Protozoa (: protozoan or protozoon; alternative plural: protozoans) are a polyphyletic group of single-celled eukaryotes, either free-living or parasitic, that feed on organic matter such as other microorganisms or organic debris. Historically, protozoans were regarded as "one-celled animals".

When first introduced by Georg Goldfuss, in 1818, the taxon Protozoa was erected as a class within the Animalia, with the word 'protozoa' meaning "first animals", because they often possess animal-like behaviours, such as motility and predation, and lack a cell wall, as found in plants and many algae.

This classification remained widespread in the 19th and early 20th century, and even became elevated to a variety of higher ranks, including phylum, subkingdom, kingdom, and then sometimes included within the paraphyletic Protoctista or Protista.

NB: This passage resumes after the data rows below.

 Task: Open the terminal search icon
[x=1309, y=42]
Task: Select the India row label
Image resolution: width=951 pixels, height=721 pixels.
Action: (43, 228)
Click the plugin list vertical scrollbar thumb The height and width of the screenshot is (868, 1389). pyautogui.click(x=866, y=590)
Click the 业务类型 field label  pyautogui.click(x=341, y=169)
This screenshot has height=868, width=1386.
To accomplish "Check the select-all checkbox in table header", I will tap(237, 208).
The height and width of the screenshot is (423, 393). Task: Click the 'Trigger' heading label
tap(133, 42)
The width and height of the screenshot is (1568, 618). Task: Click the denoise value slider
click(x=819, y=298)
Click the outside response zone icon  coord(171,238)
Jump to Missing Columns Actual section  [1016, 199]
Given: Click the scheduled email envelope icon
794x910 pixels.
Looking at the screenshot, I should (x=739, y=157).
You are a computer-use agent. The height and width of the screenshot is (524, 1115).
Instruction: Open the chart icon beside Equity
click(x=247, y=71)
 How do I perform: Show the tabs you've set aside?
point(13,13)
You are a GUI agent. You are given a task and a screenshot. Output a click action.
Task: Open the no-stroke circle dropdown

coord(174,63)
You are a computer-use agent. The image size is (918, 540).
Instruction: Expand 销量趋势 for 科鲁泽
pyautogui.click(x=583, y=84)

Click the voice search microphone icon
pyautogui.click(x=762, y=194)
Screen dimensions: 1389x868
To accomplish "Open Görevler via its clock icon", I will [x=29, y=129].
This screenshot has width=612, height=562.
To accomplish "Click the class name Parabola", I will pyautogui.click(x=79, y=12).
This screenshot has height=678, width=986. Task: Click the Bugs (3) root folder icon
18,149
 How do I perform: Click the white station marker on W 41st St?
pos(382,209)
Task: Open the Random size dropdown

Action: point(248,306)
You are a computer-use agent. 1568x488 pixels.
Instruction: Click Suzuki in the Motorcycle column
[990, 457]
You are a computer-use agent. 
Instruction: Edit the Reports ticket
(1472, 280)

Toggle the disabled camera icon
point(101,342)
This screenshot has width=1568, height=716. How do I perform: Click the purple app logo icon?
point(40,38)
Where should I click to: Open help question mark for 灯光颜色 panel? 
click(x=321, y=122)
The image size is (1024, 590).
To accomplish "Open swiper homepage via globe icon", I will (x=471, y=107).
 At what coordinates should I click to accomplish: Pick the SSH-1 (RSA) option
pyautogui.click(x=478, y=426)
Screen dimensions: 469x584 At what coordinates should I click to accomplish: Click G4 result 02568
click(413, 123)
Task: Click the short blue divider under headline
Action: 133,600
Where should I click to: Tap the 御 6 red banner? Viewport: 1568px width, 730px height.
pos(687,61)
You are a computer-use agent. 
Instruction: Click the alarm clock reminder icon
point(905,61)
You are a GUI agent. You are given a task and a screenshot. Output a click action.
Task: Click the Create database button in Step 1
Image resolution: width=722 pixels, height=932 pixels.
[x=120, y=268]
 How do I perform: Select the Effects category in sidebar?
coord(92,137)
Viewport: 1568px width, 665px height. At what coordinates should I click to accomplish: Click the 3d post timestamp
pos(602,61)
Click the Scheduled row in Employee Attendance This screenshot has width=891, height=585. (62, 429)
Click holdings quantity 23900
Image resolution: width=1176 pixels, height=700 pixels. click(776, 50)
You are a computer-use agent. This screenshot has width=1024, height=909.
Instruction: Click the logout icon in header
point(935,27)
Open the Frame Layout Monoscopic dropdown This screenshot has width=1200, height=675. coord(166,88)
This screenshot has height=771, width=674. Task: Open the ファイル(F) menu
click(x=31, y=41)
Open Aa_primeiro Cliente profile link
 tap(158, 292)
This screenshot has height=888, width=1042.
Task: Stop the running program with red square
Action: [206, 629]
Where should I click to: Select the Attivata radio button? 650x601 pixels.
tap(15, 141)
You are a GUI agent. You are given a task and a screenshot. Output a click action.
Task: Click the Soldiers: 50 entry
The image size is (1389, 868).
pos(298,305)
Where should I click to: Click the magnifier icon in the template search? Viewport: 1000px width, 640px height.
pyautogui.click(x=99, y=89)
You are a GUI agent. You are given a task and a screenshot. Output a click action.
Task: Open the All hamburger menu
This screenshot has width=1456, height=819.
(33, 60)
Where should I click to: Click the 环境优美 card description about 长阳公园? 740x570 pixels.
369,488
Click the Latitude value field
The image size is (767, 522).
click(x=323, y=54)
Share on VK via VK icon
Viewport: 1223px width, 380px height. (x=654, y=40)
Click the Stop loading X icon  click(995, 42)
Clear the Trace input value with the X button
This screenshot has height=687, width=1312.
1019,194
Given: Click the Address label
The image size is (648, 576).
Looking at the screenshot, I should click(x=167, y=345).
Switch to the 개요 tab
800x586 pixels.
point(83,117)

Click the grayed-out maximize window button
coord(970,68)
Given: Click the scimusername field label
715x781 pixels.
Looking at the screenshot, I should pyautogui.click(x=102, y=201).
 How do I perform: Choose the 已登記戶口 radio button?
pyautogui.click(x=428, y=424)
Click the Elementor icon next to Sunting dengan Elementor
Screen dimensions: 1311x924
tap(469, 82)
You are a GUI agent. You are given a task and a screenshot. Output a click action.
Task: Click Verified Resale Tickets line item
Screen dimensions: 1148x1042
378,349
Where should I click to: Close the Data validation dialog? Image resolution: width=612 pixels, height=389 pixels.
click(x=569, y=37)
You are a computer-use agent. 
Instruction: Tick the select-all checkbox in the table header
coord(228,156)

By the 1970s, it became usual to require that all taxa be monophyletic (all members being derived from one common ancestor that is itself regarded as belonging in the taxon), and holophyletic (containing all of the known descendants of that common ancestor). The taxon 'Protozoa' fails to meet these standards, so grouping protozoa with animals, and treating them as closely related, became no longer justifiable.

The term continues to be used in a loose way to describe single-celled protists (that is, eukaryotes that are not animals, plants, or fungi) that feed by heterotrophy. Traditional textbook examples of protozoa are Amoeba, Paramecium, Euglena and Trypanosoma.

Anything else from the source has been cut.